Personal Experience in Christian Science.

Grand Rapids (Mich.) Herald

When I hear people speak of their gratitude for the benefit they have received through Christian Science, a sense of sympathy fills my thought because of the abiding consciousness of my own debt of gratitude for the measureless comfort and help that have come to me through this wonderful Science. Not alone for the physical healing, although that has been great—greater than I have ever spoken, because I have always turned from contemplating one picture of bodily suffering that stood before me until it was wiped out through the action of Truth, as revealed through "Science and Health with Key to the Scriptures" by Mary Baker G. Eddy, our brave, heroic, gentle, loving teacher, guide, and friend.

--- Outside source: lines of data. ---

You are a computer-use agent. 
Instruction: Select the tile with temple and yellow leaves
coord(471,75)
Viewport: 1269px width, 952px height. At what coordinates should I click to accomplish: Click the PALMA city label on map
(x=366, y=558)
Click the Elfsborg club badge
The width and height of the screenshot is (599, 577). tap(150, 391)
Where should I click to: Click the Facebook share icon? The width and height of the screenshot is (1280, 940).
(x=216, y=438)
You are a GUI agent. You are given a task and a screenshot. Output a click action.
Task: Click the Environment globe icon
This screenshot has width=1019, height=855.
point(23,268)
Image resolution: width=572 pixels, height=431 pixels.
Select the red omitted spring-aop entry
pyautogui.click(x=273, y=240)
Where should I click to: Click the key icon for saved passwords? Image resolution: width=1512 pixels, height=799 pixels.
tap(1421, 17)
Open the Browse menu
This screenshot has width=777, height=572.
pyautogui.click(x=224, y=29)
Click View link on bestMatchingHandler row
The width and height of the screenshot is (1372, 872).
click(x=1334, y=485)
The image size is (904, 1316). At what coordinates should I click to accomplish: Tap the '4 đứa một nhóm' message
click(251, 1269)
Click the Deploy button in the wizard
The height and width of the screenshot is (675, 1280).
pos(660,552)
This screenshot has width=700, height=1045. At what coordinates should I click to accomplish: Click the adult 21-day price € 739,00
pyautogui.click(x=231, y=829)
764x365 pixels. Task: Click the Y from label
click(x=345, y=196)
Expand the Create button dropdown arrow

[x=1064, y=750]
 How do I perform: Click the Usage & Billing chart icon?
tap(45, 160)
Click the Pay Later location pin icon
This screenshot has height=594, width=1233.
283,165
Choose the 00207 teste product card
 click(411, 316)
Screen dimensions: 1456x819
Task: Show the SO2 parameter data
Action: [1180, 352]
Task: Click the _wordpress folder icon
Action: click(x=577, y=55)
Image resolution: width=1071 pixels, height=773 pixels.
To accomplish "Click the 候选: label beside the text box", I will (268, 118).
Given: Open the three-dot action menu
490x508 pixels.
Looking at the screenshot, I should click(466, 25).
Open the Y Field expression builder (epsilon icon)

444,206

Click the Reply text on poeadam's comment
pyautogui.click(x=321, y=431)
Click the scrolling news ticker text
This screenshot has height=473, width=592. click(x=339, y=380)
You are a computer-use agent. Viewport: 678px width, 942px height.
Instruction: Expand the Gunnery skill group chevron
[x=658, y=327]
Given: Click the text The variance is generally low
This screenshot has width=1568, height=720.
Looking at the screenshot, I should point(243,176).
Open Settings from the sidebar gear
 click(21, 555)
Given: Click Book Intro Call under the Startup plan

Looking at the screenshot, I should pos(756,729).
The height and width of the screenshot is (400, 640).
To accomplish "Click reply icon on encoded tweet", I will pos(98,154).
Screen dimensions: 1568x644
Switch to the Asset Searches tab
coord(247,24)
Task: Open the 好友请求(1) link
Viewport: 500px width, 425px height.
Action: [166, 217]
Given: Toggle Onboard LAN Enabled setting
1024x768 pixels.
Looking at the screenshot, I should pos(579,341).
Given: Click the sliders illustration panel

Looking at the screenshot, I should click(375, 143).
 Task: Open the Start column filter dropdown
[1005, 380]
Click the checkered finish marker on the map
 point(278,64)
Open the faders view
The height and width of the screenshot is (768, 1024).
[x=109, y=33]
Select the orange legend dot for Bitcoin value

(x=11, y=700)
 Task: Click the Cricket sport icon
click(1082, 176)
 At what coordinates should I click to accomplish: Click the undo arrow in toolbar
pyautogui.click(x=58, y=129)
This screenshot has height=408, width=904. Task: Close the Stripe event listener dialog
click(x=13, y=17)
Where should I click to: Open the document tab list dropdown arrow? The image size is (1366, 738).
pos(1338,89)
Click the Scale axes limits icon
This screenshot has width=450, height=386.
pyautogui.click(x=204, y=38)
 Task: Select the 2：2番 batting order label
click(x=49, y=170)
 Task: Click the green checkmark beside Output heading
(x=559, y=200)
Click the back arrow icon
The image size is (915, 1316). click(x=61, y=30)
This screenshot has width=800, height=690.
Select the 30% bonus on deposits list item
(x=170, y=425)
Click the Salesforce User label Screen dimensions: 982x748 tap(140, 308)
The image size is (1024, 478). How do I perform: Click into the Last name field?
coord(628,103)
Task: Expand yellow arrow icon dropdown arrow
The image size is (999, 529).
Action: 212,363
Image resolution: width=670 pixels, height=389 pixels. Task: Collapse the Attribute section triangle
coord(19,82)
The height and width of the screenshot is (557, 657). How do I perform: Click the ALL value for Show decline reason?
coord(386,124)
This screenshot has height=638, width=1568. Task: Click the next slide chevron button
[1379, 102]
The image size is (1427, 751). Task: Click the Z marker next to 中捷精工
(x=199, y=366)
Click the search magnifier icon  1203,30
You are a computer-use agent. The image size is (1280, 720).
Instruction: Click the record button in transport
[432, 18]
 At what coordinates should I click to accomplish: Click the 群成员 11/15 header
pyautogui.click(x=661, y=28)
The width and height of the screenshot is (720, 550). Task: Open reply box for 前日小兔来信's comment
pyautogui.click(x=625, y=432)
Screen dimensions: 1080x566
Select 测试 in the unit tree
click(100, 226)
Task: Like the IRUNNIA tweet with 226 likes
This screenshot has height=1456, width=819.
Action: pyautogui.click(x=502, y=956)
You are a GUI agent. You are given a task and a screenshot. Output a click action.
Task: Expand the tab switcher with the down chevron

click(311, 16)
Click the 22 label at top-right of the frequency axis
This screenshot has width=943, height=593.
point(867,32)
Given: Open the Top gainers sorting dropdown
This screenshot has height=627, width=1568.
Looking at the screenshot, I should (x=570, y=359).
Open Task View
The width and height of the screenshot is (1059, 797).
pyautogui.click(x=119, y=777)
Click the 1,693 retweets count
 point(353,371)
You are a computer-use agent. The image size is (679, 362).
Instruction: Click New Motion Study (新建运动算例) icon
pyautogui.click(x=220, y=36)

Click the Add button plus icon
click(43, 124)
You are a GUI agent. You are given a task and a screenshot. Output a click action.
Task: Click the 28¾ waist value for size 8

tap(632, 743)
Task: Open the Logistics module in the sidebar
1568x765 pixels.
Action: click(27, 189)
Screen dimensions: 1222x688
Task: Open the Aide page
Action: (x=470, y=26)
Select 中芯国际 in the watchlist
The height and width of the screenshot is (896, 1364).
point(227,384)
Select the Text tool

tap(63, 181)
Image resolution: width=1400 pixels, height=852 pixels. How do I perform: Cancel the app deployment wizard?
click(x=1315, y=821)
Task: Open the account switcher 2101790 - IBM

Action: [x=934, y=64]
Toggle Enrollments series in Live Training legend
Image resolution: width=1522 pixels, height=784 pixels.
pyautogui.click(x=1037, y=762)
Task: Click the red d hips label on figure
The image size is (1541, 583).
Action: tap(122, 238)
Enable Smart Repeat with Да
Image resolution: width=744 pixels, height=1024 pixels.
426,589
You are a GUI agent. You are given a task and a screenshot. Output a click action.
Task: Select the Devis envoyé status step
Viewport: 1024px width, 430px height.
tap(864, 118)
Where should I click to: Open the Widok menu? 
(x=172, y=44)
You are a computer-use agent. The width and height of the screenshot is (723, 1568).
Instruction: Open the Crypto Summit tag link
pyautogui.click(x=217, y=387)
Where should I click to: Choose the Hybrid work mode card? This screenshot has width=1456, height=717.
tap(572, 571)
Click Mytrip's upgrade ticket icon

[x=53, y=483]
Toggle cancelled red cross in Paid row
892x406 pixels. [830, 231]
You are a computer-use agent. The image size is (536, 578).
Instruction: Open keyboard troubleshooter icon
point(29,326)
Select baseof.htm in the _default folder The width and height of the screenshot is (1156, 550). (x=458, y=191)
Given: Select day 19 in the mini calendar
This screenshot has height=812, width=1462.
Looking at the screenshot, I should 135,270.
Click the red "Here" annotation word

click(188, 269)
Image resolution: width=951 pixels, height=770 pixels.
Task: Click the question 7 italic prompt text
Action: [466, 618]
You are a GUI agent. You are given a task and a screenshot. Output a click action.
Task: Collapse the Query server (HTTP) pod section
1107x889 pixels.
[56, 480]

Religion in my childhood's home was never rigid, austere, or compulsory. It was a Christian home, characterized by the simple faith that we find so strongly reflected in the life and writings of our own beloved Whittier. I always believed in prayer. It came naturally to me, not verbal prayer,—I do not remember that I ever prayed aloud but once in my life,—but secret, silent prayer, which seemed to be a natural supplement to the atmosphere of that early home. It was a prayer of earnest faith with no doubt in it. I fully believed that God heard and answered. This belief received a severe shock from a later experience, when day by day, week after week, and month after month, for two long years, earnest prayer was constantly made for the preservation of a beautiful, useful human life, when the Church united in the same petition, and our minister, loving with deep reverence the one whose frailty was so apparent, daily asked God to spare this life, that its usefulness might be continued, and yet the end came, with no evidence that a single prayer had ever been heard.